Importantly, the WFEA includes an exception—employers may defend an adverse employment decision motivated by arrest or conviction record when a pending arrest or conviction “substantially relates” to the job. In general, an arrest or conviction is “substantially related” to a job when there is some overlap between the circumstances of the job and the circumstances of the offense.
Under the WFEA, an employer may refuse to hire an applicant or suspend an employee based on a pending arrest if the offense is substantially related to the position in question. An employer may also take adverse employment action based on an individual’s conviction record, provided there is a substantial relationship between the crime of conviction and the relevant position. Thus, an employer cannot, in most circumstances, fire an employee based on a pending arrest or an arrest that did not lead to a conviction.
The Court’s Reasoning and Its ‘Strange Results’
The Wisconsin Supreme Court concluded that the ordinary meaning of the phrase “any … other offense” includes violations of both criminal and noncriminal laws. The majority opined that this interpretation of “offense” is consistent with how the word “offense” is used throughout the Wisconsin Statutes. The court’s majority also found that such an interpretation was consistent with the WFEA’s statutory purpose of “protect[ing] by law the rights of all individuals to obtain gainful employment and to enjoy privileges free from employment discrimination because of … arrest record ….”
The majority thus found that LIRC correctly concluded that the Oconomowoc Area School District discharged Gregory and Jeffrey Cota because of their arrest records, in violation of the WFEA.
In a concurring decision, Justice Janet Protasiewicz lamented that the court’s decision, while correctly interpreted, makes for a “strange result.” Justice Protasiewicz wrote that, “[a]s a result of today’s decision, the [Oconomowoc Area School] District may not fire employees who it suspects stole from the District. That is no way to treat the victim of an offense.” Justice Protasiewicz added that if the district had fired the brothers when they suspected them of stealing, instead of going to the police (or had fired the brothers before they were cited by the police), they would not have violated the WFEA. Under these circumstances, the decision could not have been motivated by an arrest record that did not yet exist. “Our statutes should not hamstring employers who are victims that way,” Justice Protasiewicz stated. “An employer should be allowed to take employment action when it is the victim of an offense and suspects an employee did it, even when it relies on information from law enforcement.”
Key Takeaways
The 2024 court of appeals decision in this case narrowed the scope of employer obligations under the WFEA’s arrest record provisions. But this relief was short-lived. Employers doing business in Wisconsin are now confronted with the possibility of a wider array of offenses serving as the basis for arrest record discrimination claims.
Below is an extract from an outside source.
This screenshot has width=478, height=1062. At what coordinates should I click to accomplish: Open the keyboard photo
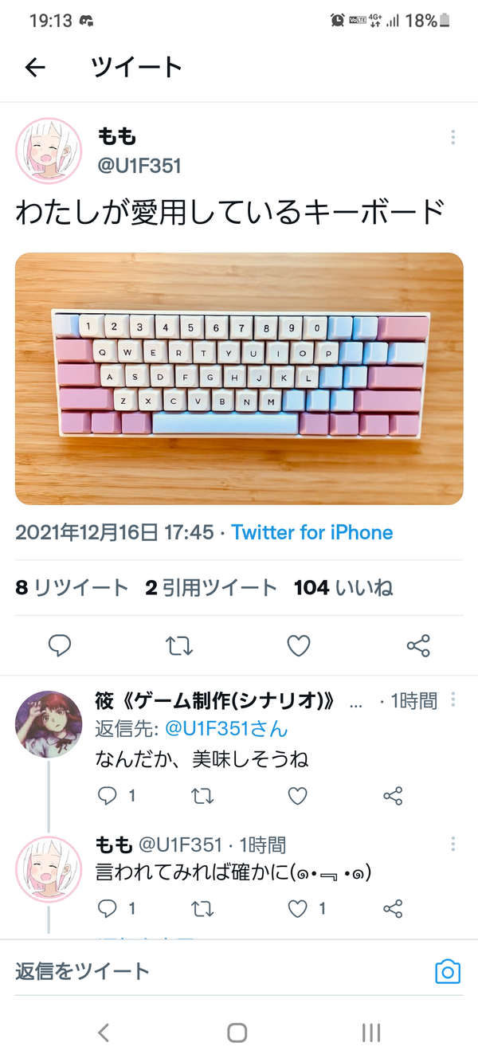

Employers may want to note that the definition of “arrest record” under the WFEA includes noncriminal offenses—any information indicating an individual has been questioned, apprehended, or charged with any offense, criminal or noncriminal, may fall under the protection of the WFEA. And employers may also want to note that they have limited options when contending with an employee’s “arrest” by law enforcement. Even if the arrest involves conduct substantially related to the employee’s position (such as was the case with the Cotas’ alleged theft), employers risk liability if they discharge rather than suspend the suspected employee prior to conviction.
Under appropriate circumstances, employers may be well-served to discharge suspected employees prior to police action that may create an arrest record. And as lamented by Justice Protasiewicz, this outcome makes little policy sense and is contrary to the purposes of the WFEA.
While beyond the scope of this article, it is important to note that Wisconsin employers may also lawfully discharge an arrested employee based on their own independent investigation, if they can show that their discharge decision was motivated by the underlying conduct itself and not the fact the employee was arrested (the “Onalaska defense”). Employers may therefore want to conduct thorough internal investigations and document their findings independently of any arrest records—even if it is not possible or advisable to discharge an employee suspected of criminal wrongdoing prior to police action.
Ogletree Deakins’ Milwaukee office will continue to monitor developments and will publish updates on the Background Checks and Wisconsin blogs as additional information becomes available.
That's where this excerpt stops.